EUR/JPY posts double top near 7-year high

 

EURJPY has posted a double top around the more-than-seven-year high of 144.25 over the last couple of weeks. The MACD oscillator is extending its positive momentum above its trigger and zero lines; however, the RSI indicator is pointing slightly lower in the positive region. The 20- and 40-day simple moving averages (SMAs) are still developing above the bullish crossover, suggesting that the bull market is still on the cards.  

On the upside, resistance could occur around the multi-year high of 144.25 that may be a strong resistance level for traders. Higher still, the peak from December 2014 at 149.75 would increasingly come into scope.

A reversal to the downside could stall at the latest bottom at 141.40, which overlaps with the 20-day SMA ahead of the medium-term ascending trend line near the 140.00 round number. Further below, the 23.6% Fibonacci retracement level of the upward movement from 124.40 to 144.25 at 139.55 could also provide support, while any violation at this point could potentially trigger further sell-off in the market, probably leading the price down to 138.30.

The medium-term picture continues to look predominantly bullish, with trading activity taking place above the 200-day SMA.

Overall, EURJPY has been completing a double top formation and any declines below the 138.30 support may shift the outlook to bearish.

EURJPY

GBP/USD in wait-and-see mode within downtrend

 

GBPUSD has been tip toeing sideways over the past week within the range of 1.2150 – 1.2356, unable to extend its recovery off two-year lows.

The momentum indicators are reflecting a neutral bias as the latest rebound in the RSI has stalled marginally below its 50 neutral mark, while the MACD continues to grow gradually within the negative region and barely above its red signal line.

As regards the market trend though, the picture remains bearish given the lower lows and lower highs formed below the descending trendline. The falling simple moving averages (SMA) are also promoting the negative direction in the market.

A close above the 20-day simple moving average (SMA) and the 23.6% Fibonacci retracement of the 1.3747 – 1.1932 downtrend at 1.2356 could immediately pause around the descending trendline at 1.2465. The 50-day SMA is positioned in the same area. Therefore, another bullish break at this point could confirm an extension towards the 38.2% Fibonacci of 1.2622, where June’s peak is also placed. Should upside pressures accelerate from here, violating the negative trend pattern, the spotlight will shift up to the 50% Fibonacci of 1.2837.

Looking for support levels, the 1.2250 region has been cooling downside forces over the past week.
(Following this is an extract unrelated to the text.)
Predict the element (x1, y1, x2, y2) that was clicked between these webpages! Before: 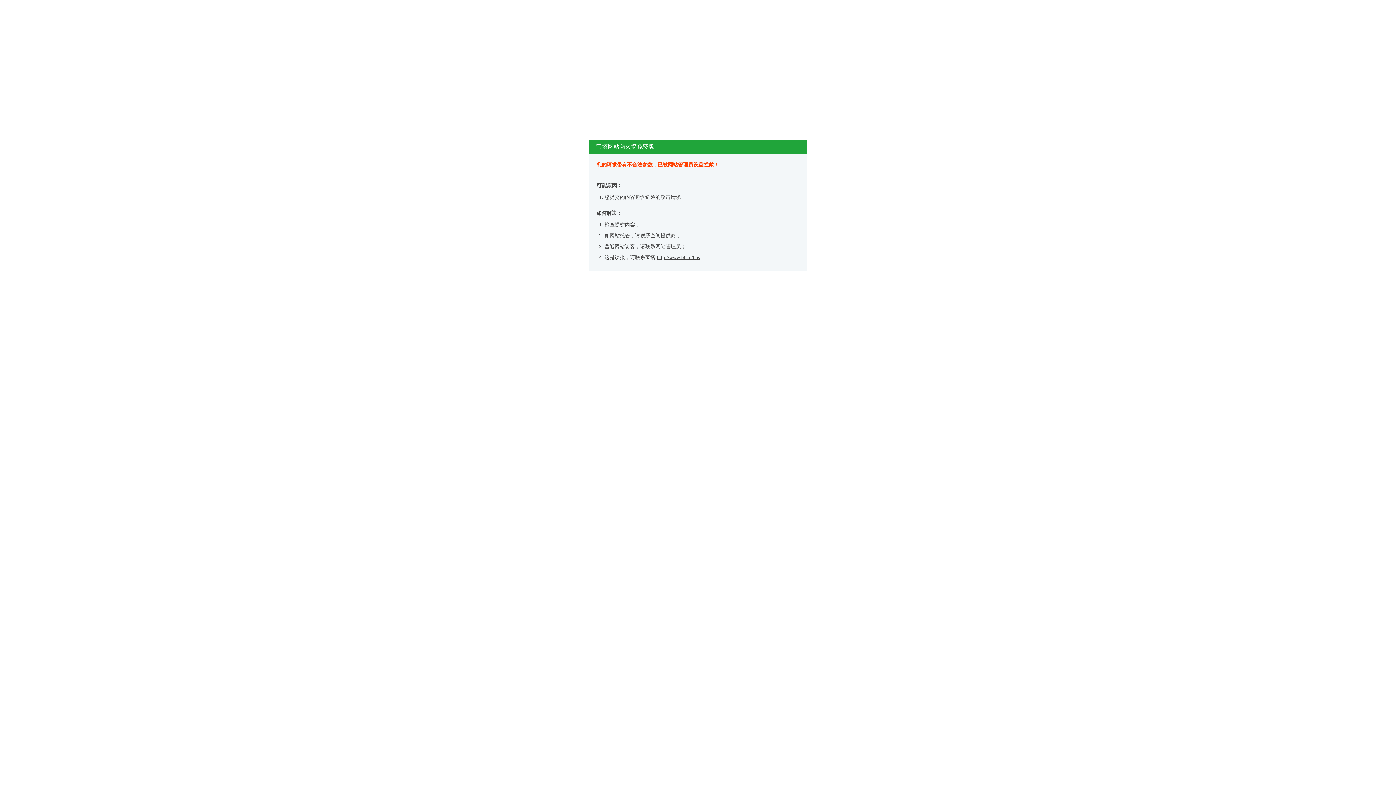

Should that floor collapse, the 1.2150 restrictive region may come to the rescue, preventing a continuation towards the crucial zone of 1.1988 – 1.1932. In case the downtrend resumes below the latter, a new lower low could be formed around 1.1765, taken from March 2020.

In the four-hour chart, the pair keeps trading within a triangle for the second consecutive week.

In summary, GBPUSD is holding a neutral-to-bearish status in the short-term picture. Failure to bounce above 1.2356, and more importantly beyond 1.2465, may shift attention back to the downside.